Retraites complémentaires : Pas d’accord en vue
La négociation entre partenaires sociaux sur les régimes de retraites complémentaires obligatoires des salariés du privé est dans l’impasse. L’espoir de déblocage est mince.
Le « bilan d’étape », prévu par l’accord sur les retraites complémentaires de novembre 2003, bloque sur les décisions à prendre pour assurer l’équilibre financier de la gestion de la retraite des cadres par l’Agirc [1], sous perfusion depuis 2003 et qui sera déficitaire à partir de 2009. En effet, la négociation entamée le 27 septembre n’a pas atteint ses objectifs et il lui reste peu de chances d’y parvenir. Explications.
Le 5 décembre, lors de la troisième séance de négociation censée être conclusive, les partenaires sociaux devaient décider des moyens à prendre pour permettre d’obtenir un équilibre financier de l’Agirc à la même échéance que pour l’Arrco [2], c’est-à-dire à l’horizon 2020-2030. Les organisations syndicales de salariés « ont toutes développé des arguments pour démontrer le caractère incontournable d’une augmentation des recettes, donc des cotisations, pour résoudre le problème du financement de l’Agirc », rapporte Alain Petitjean, secrétaire confédéral.
Bien entendu, cette hypothèse « a été exprimée avec les nuances propres à chaque organisation, la CGC et la CGT demandant une augmentation de plus de 2% de la cotisation dont près de 1% immédiatement, les autres (CFDT, FO et CFTC) se montrant plus prudentes ».
Jean-Louis Malys, secrétaire national, responsable de la délégation cédétiste [3], a insisté sur une augmentation des recettes via « le taux d’appel ».

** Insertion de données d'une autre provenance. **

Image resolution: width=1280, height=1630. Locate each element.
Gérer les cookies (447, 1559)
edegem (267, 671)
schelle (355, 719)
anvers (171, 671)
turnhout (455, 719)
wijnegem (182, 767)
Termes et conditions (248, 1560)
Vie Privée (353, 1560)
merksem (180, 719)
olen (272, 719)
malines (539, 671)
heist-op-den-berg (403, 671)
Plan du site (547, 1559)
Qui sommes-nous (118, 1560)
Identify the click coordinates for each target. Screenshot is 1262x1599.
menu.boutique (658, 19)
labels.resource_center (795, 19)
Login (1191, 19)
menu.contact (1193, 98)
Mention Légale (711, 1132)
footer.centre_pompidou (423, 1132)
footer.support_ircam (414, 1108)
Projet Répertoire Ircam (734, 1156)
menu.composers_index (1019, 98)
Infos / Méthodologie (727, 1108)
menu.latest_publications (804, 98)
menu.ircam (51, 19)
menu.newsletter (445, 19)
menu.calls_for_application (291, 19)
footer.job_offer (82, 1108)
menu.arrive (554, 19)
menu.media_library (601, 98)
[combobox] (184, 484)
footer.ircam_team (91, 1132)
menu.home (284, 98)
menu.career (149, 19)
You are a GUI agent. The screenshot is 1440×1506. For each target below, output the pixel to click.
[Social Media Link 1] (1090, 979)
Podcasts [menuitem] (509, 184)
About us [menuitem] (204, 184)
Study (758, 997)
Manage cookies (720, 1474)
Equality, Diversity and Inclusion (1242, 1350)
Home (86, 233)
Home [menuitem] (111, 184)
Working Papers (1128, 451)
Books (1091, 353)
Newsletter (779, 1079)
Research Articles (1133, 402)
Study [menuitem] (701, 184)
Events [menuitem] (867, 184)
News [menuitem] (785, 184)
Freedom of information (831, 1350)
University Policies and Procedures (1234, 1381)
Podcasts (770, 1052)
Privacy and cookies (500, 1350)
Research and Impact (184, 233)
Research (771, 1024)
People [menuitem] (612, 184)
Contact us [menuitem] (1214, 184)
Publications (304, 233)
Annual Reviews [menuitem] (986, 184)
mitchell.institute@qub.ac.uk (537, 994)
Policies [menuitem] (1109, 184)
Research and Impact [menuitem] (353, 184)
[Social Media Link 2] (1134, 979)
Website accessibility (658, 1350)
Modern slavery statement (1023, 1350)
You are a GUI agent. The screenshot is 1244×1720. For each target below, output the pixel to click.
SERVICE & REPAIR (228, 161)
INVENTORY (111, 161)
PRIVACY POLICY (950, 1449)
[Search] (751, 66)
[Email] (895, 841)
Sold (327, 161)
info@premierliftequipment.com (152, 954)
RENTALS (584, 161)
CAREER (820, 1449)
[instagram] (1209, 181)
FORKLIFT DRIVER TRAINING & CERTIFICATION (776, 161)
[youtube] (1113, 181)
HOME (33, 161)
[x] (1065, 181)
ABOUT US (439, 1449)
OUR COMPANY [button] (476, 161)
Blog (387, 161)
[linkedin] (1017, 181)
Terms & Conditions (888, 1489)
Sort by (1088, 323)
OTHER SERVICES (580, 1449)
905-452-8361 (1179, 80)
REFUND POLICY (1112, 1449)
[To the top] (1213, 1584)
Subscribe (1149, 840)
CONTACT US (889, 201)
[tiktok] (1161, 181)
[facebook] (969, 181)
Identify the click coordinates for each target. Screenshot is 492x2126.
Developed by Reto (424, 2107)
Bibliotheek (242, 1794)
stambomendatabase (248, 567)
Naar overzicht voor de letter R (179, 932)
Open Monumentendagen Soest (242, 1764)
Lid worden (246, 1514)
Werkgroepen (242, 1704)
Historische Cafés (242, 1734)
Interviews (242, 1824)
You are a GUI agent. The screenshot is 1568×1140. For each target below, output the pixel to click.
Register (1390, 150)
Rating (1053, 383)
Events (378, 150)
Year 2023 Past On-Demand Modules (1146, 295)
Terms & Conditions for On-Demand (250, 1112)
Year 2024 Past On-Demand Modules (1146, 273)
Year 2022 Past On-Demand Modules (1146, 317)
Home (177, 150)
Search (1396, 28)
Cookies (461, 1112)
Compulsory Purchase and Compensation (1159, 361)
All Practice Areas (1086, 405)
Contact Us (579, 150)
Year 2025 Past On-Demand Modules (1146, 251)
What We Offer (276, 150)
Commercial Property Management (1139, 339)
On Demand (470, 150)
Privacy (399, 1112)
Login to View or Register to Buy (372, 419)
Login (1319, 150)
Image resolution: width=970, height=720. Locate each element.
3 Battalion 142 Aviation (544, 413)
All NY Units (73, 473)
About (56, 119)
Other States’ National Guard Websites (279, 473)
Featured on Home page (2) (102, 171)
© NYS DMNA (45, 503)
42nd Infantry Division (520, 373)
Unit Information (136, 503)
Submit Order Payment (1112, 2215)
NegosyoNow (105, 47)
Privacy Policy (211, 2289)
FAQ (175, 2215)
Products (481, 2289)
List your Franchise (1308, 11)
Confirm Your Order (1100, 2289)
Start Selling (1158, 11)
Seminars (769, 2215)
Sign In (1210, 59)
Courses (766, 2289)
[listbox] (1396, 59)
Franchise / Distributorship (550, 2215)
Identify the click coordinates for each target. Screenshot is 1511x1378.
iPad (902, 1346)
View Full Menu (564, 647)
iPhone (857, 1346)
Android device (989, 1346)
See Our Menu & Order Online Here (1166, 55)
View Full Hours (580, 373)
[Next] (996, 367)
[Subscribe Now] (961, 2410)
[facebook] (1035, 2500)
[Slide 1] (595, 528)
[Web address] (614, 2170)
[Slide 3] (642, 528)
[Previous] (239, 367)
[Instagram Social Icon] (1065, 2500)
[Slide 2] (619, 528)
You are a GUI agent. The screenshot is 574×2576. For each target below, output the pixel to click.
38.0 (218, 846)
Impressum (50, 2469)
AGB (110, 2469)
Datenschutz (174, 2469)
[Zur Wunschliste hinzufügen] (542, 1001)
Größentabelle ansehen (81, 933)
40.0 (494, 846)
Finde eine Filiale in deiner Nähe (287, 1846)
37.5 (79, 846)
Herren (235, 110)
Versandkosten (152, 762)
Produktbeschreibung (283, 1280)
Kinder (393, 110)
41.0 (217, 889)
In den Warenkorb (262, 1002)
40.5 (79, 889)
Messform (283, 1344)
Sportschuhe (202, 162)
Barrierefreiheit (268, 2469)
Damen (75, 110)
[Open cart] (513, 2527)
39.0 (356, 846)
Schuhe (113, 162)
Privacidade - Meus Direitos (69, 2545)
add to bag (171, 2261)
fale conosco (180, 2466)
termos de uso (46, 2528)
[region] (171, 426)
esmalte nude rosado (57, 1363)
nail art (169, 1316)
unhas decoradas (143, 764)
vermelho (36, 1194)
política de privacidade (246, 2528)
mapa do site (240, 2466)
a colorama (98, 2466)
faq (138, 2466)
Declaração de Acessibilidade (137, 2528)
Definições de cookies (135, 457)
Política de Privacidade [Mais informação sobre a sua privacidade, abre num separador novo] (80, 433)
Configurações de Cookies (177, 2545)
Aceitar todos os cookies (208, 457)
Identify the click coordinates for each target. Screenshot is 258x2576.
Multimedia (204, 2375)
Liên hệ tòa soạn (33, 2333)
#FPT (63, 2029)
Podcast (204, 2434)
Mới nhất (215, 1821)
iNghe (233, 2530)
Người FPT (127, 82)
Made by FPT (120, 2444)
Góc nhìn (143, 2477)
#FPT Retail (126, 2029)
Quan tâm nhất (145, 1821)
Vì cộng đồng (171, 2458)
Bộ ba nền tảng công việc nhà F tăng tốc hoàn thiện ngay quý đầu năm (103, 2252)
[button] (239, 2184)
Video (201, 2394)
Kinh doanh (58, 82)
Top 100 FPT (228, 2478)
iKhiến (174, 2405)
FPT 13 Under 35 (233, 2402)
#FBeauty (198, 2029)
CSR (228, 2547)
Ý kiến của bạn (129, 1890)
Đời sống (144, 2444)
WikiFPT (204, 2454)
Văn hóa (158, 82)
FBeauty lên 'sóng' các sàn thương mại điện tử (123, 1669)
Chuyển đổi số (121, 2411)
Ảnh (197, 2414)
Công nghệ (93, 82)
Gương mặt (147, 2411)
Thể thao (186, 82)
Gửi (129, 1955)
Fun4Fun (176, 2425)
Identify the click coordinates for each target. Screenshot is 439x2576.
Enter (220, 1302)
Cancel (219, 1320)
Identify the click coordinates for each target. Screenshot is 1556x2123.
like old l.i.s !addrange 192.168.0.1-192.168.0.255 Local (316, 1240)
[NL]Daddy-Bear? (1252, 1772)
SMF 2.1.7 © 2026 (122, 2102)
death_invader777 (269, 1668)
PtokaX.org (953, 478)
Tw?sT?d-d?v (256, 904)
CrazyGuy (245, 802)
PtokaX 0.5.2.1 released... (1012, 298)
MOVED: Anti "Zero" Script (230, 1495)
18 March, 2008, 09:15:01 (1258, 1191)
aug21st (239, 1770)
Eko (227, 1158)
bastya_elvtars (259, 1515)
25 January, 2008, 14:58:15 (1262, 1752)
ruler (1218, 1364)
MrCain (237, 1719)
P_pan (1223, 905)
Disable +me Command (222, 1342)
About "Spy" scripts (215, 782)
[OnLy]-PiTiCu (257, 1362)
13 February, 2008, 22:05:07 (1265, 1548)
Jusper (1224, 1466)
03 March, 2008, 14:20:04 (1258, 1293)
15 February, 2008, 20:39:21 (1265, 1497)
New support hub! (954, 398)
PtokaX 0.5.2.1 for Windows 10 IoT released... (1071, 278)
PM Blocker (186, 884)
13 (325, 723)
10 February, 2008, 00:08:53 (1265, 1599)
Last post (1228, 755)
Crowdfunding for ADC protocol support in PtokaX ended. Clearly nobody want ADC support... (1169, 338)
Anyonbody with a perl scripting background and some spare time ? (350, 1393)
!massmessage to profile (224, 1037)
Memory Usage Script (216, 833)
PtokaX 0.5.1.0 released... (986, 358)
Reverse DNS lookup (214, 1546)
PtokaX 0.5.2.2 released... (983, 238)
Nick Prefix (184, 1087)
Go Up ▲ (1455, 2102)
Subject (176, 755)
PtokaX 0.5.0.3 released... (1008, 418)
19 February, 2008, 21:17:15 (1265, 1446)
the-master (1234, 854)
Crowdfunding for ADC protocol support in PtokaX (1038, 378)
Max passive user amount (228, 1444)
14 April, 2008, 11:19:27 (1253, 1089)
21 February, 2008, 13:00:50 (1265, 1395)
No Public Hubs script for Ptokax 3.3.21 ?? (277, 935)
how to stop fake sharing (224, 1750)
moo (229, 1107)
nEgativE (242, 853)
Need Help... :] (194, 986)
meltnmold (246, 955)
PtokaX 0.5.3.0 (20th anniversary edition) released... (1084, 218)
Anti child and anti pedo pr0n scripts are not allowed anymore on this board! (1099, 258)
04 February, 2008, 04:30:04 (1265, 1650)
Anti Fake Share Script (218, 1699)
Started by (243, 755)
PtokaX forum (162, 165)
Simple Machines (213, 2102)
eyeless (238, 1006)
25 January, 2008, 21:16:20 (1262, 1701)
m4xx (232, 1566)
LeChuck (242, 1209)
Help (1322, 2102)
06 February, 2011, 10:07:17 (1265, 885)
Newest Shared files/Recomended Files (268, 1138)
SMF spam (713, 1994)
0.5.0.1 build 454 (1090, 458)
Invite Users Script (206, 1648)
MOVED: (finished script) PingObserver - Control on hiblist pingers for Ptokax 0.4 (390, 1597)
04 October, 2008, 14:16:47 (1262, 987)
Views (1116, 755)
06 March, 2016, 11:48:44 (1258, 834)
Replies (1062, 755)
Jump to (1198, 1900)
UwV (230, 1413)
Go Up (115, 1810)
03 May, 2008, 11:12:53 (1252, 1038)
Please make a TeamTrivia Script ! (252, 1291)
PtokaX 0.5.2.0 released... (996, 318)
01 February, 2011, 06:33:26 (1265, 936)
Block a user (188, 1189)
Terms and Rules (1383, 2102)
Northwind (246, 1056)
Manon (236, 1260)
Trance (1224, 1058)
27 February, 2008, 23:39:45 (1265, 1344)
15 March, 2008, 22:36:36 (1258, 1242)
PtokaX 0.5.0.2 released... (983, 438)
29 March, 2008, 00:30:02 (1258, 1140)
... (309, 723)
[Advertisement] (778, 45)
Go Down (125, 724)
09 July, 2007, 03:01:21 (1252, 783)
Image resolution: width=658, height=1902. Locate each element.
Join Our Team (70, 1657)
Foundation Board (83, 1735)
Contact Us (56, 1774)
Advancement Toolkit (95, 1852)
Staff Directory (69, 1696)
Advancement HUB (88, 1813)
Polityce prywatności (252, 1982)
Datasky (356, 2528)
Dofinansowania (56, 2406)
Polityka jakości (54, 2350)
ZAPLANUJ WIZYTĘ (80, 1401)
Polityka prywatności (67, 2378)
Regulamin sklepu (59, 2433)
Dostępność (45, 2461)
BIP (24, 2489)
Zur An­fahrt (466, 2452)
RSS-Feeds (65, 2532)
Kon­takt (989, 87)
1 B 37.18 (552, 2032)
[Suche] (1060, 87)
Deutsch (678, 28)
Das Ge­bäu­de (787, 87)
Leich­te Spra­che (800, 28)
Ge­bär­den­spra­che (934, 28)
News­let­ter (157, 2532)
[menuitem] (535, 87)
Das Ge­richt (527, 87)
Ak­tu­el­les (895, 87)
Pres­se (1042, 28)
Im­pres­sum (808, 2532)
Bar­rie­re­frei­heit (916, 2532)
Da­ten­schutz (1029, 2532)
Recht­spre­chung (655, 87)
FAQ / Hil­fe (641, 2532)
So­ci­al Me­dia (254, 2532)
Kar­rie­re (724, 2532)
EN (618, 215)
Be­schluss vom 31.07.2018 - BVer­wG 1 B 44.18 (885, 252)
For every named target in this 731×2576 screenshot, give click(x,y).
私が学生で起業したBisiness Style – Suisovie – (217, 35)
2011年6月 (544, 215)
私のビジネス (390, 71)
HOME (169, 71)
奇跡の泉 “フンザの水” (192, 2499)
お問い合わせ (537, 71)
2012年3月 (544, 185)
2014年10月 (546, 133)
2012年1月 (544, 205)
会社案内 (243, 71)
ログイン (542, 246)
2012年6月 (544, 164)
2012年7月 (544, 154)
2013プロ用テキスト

Le taux d’appel actuel des cotisations versées à l’Agirc et à l’Arrco s’élève à 125%, pour un taux contractuel de 100%, les 25% restants relevant de la “solidarité” pour maintenir l’équilibre financier des régimes. De ce fait, la cotisation obligatoire à l’Agirc pour la tranche B du salaire, soit au-delà du plafond de la Sécu, s’élève à 16,24% contractuels (à la charge des salariés et des employeurs). S’y ajoute la “solidarité” de 25%, soit au final une cotisation totale “appelée” (et non plus “contractuelle”) de 20,3%, répartie entre le salarié et l’employeur.
Le patronat campe sur ses positions. Le patronat a rappelé son opposition de principe à la moindre augmentation de cotisations. Dans le débat qui a suivi ce tour de table, « la CGC et la CGT sont aussi restées sur leur position de tout financer par une augmentation de cotisation de 2% telle qu’exprimée dans leur déclaration liminaire », constate Alain Petitjean.
La CFDT et les autres organisations n’ont pas suivi ces deux attitudes « excessives », car « le refus patronal de toute hausse de cotisation aboutirait à la baisse des pensions, et la seule augmentation du taux de cotisation aboutirait à faire supporter tous les efforts sur les salariés actifs » sans résoudre le problème de fond.
Après une suspension de séance, à sa demande, le patronat est resté campé sur sa position, « mettant ainsi de fait un terme à la séance de négociation », regrette le secrétaire confédéral.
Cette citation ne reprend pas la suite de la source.